The pictures stay out; everything else in the entries below must be returned exactly.
======
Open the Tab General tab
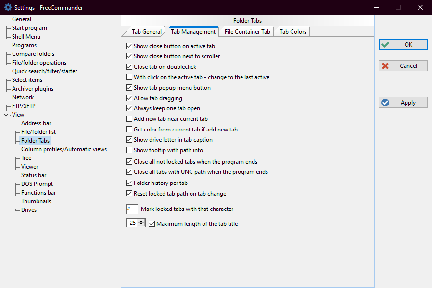 tap(146, 32)
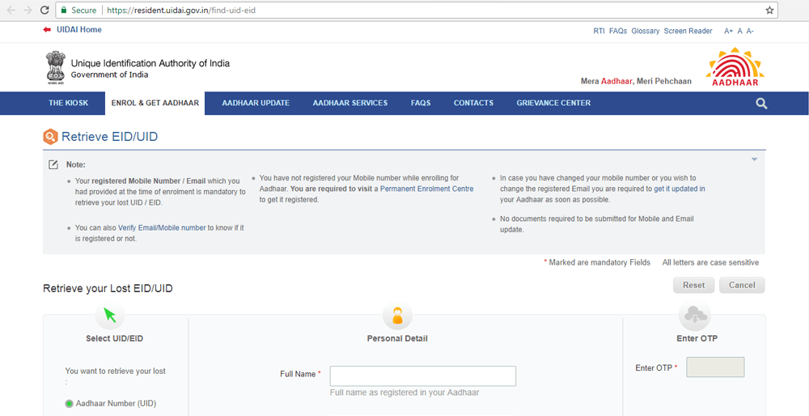809x416 pixels.
Task: Go to the UIDAI Home link
Action: click(79, 30)
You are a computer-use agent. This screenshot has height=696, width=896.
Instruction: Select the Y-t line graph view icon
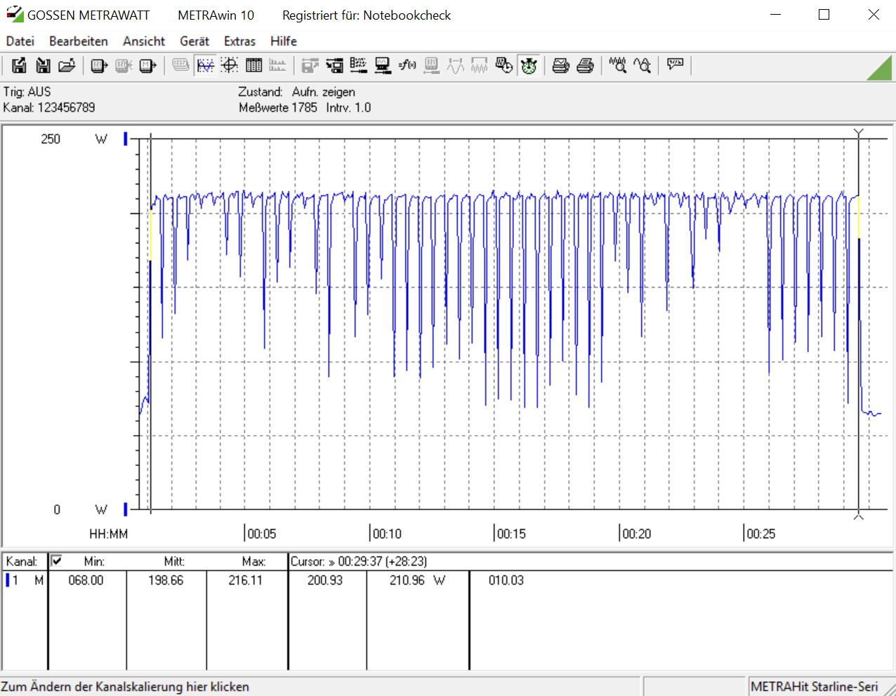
======
EXERCISE ANSWER:
Open the Tab General tab
 tap(146, 32)
809x416 pixels.
Task: Go to the UIDAI Home link
Action: click(79, 30)
You are a computer-use agent. This screenshot has height=696, width=896.
Instruction: Select the Y-t line graph view icon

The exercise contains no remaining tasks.